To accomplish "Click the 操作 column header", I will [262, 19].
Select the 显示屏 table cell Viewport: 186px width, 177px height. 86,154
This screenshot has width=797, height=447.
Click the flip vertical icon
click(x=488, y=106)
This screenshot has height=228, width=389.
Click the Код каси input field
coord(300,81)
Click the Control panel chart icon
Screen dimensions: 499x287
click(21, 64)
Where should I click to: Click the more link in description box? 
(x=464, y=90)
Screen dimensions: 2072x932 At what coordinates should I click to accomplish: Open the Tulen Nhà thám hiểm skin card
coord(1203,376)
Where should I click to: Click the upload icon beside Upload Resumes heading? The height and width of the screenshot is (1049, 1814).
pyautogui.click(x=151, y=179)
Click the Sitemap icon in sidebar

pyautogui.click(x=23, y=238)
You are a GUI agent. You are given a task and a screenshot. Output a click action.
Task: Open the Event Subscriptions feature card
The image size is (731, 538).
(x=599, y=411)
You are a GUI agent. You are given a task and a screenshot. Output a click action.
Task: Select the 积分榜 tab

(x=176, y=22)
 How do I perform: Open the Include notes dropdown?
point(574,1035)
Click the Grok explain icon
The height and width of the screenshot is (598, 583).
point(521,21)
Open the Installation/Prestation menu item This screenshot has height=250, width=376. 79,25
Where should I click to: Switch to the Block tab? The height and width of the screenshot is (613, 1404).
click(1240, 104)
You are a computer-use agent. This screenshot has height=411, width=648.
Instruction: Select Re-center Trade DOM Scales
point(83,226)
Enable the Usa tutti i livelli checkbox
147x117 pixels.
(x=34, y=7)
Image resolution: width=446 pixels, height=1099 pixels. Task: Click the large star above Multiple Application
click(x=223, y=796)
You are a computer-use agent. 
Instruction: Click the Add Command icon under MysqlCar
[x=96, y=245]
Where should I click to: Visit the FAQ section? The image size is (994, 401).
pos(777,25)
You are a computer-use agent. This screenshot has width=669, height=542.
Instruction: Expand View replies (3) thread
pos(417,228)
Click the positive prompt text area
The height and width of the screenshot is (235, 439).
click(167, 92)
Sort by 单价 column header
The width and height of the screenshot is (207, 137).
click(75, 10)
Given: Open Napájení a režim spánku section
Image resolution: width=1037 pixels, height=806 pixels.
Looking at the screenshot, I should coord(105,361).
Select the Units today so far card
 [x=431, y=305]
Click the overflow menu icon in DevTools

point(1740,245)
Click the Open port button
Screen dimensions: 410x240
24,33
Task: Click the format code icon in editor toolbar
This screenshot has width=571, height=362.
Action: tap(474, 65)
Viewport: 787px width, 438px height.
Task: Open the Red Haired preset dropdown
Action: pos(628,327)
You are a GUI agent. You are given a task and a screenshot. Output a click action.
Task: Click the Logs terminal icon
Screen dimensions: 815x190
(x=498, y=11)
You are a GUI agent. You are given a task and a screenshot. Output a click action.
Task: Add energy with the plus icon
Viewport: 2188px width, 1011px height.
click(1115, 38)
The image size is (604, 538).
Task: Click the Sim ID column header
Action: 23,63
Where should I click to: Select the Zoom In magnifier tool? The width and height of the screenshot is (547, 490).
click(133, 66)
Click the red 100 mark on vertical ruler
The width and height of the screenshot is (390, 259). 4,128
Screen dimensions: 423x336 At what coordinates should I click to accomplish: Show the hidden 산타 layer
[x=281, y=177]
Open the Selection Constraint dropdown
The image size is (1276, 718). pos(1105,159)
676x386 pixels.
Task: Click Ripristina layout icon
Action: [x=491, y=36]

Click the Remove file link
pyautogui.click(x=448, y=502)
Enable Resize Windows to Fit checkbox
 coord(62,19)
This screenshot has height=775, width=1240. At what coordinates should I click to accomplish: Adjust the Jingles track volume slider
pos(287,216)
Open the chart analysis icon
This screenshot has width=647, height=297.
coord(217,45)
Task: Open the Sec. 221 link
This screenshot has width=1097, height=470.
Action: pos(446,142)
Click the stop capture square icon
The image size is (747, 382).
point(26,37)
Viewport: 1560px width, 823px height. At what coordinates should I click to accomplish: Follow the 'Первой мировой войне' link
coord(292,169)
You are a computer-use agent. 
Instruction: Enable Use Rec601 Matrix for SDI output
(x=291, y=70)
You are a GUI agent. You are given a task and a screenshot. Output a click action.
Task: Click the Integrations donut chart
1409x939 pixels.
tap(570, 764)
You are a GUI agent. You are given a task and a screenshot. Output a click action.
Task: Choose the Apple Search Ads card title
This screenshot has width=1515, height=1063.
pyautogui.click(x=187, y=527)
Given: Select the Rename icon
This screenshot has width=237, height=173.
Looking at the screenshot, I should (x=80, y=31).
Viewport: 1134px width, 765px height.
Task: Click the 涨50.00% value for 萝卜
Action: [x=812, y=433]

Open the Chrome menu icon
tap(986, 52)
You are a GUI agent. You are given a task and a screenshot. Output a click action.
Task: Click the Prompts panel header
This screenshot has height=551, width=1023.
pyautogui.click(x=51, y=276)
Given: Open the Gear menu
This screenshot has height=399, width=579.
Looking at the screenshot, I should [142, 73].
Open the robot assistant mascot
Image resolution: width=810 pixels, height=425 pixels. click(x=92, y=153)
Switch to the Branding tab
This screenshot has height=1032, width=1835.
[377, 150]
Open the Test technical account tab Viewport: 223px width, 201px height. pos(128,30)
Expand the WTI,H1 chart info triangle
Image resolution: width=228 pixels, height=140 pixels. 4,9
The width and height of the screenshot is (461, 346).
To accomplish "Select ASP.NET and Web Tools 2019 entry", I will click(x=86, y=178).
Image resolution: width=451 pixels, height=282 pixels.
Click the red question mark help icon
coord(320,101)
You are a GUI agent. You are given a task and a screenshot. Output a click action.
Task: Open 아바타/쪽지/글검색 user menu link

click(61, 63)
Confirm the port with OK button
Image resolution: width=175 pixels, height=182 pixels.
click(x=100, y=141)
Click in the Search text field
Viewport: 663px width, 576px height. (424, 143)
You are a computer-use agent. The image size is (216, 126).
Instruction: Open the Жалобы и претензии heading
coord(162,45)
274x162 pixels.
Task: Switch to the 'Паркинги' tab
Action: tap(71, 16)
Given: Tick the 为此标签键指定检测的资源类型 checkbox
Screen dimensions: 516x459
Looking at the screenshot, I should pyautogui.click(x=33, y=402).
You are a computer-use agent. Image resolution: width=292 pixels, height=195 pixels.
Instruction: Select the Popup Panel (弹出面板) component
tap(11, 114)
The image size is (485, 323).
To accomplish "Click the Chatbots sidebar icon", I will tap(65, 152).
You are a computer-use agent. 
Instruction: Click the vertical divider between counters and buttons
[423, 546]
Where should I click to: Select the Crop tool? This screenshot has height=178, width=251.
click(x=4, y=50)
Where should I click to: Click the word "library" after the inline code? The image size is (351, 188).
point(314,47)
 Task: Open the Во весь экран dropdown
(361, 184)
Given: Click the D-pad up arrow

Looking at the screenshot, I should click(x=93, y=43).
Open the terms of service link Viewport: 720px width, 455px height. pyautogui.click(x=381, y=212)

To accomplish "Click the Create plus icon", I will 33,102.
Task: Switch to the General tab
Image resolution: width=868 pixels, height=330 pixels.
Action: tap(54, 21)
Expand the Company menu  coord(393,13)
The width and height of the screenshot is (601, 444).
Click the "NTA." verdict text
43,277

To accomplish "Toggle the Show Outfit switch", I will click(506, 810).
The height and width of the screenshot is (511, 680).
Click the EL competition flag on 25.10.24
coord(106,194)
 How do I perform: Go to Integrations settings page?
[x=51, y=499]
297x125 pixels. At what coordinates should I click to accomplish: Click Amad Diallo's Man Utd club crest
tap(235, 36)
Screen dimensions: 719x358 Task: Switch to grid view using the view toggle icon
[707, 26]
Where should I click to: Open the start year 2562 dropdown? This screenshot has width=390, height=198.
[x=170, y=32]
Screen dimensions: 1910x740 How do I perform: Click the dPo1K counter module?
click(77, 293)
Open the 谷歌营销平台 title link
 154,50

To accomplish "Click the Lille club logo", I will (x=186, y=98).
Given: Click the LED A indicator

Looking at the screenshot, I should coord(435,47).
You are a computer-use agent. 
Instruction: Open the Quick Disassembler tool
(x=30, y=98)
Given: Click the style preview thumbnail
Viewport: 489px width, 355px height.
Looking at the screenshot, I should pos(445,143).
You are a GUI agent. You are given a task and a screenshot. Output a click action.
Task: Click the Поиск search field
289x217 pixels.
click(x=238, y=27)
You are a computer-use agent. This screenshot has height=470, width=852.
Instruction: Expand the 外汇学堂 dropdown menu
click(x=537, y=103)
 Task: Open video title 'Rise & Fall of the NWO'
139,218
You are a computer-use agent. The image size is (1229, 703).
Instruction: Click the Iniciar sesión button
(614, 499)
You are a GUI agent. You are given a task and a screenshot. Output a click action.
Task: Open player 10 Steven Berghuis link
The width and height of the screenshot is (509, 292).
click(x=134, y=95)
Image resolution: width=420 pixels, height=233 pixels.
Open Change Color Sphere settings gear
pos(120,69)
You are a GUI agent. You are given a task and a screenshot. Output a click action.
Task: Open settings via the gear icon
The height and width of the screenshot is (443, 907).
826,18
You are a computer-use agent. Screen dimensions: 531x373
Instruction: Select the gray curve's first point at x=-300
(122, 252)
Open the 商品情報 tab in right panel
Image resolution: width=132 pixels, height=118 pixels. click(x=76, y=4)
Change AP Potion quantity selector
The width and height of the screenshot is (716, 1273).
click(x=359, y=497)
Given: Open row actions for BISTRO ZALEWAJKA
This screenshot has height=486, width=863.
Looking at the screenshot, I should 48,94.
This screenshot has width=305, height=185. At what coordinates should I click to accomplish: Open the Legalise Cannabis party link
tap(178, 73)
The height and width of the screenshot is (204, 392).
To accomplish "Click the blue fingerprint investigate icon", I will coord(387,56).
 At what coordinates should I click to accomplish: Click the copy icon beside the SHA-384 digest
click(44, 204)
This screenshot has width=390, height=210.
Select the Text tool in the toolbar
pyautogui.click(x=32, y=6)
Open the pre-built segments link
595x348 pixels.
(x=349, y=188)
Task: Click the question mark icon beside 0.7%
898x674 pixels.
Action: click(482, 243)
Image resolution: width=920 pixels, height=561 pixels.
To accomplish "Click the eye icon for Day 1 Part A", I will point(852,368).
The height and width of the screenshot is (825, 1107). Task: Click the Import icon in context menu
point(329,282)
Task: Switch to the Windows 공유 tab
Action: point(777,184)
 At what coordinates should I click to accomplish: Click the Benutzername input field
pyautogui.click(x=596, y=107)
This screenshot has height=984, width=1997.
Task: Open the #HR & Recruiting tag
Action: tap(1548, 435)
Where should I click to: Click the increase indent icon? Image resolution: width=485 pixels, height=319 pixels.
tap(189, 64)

----

> _Task description_
Copy each line of the entries in which the string "will" is found.

> _Response below_
To accomplish "Click the 操作 column header", I will [262, 19].
To accomplish "Select ASP.NET and Web Tools 2019 entry", I will click(x=86, y=178).
To accomplish "Click the Chatbots sidebar icon", I will tap(65, 152).
To accomplish "Click the Create plus icon", I will 33,102.
To accomplish "Toggle the Show Outfit switch", I will click(506, 810).
To accomplish "Click the Lille club logo", I will (x=186, y=98).
To accomplish "Click the blue fingerprint investigate icon", I will coord(387,56).
To accomplish "Click the eye icon for Day 1 Part A", I will point(852,368).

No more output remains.